From the line containing "Instruction: Open the TENURE GROUP dropdown" to the last line of the data, both included, transcribe each line exactly, leaving out pictures and adding nothing.

### Source data
/---

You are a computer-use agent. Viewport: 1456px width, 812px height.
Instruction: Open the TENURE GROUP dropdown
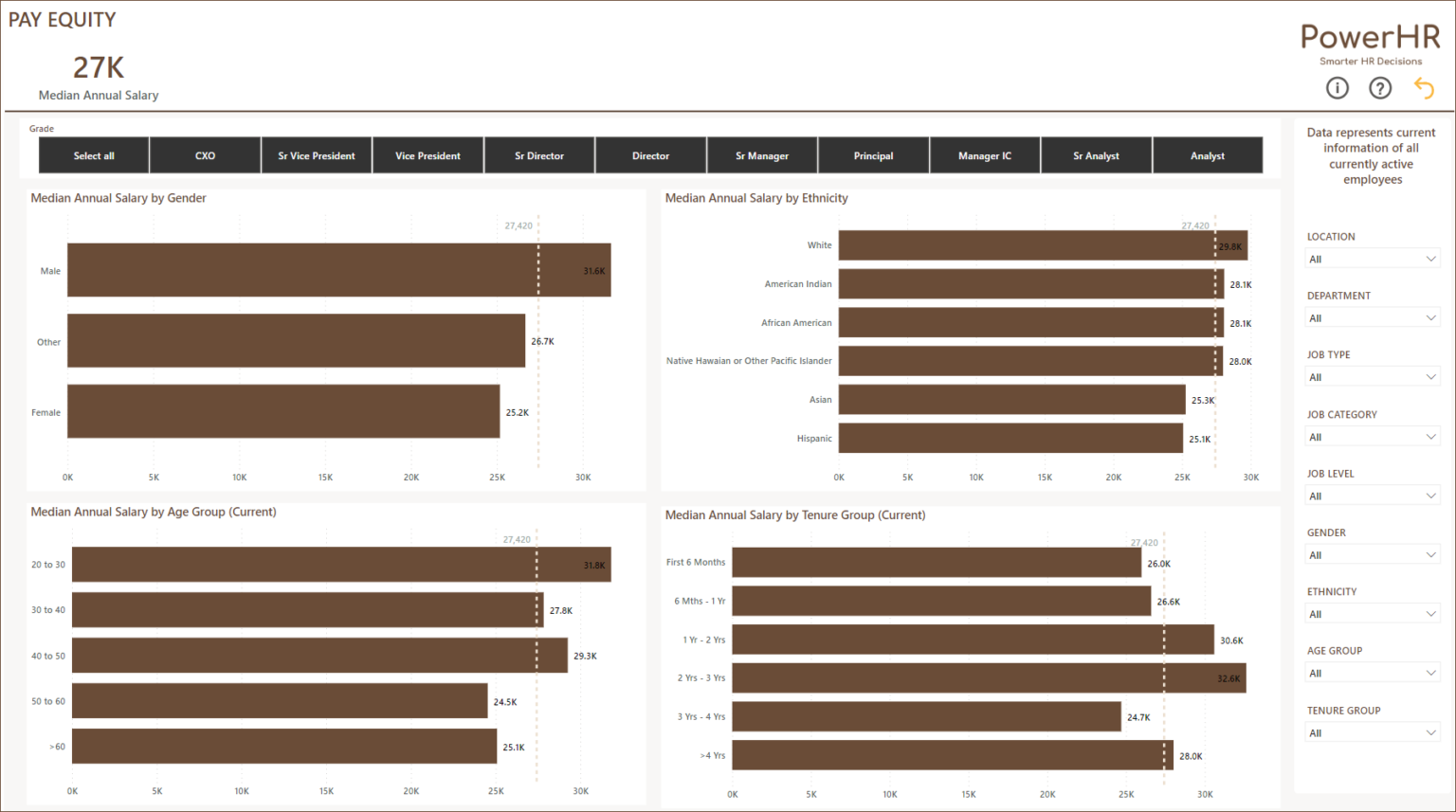click(1372, 731)
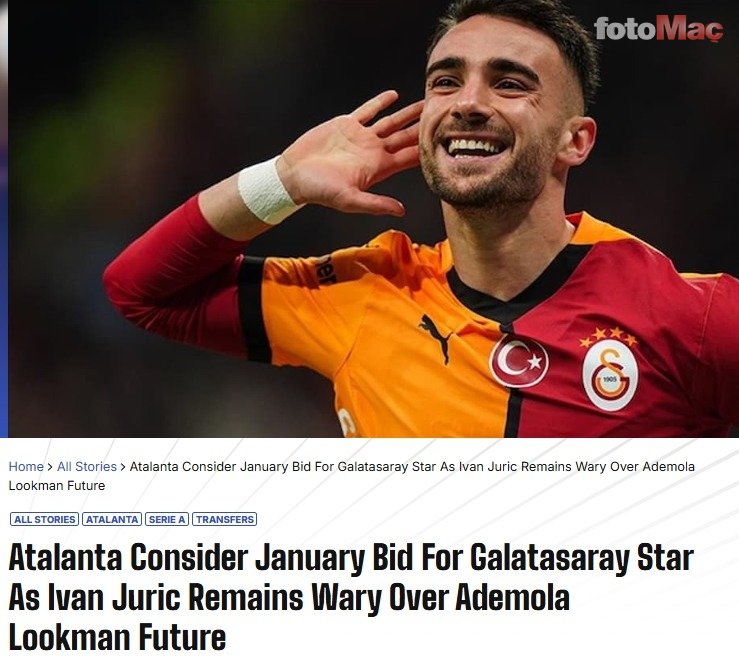Image resolution: width=739 pixels, height=662 pixels.
Task: Click the sponsor lettering on the orange sleeve
Action: [x=325, y=270]
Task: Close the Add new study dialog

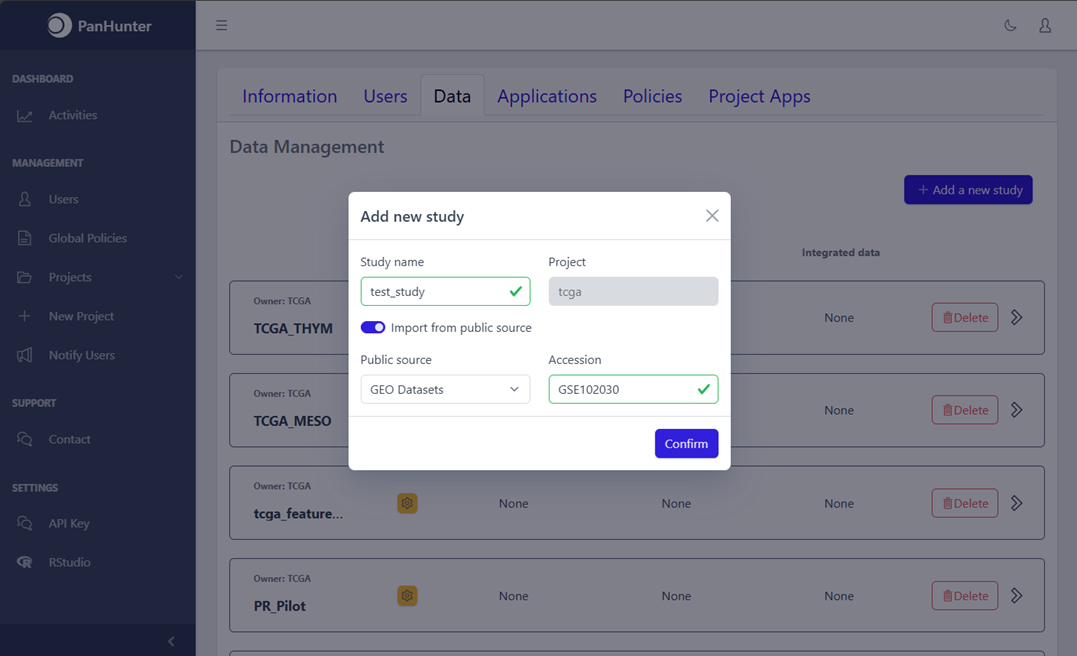Action: coord(711,216)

\---

### Written solution
Instruction: Open the TENURE GROUP dropdown
click(1372, 731)
Image resolution: width=739 pixels, height=662 pixels.
Task: Click the sponsor lettering on the orange sleeve
Action: [x=325, y=270]
Task: Close the Add new study dialog

Action: coord(711,216)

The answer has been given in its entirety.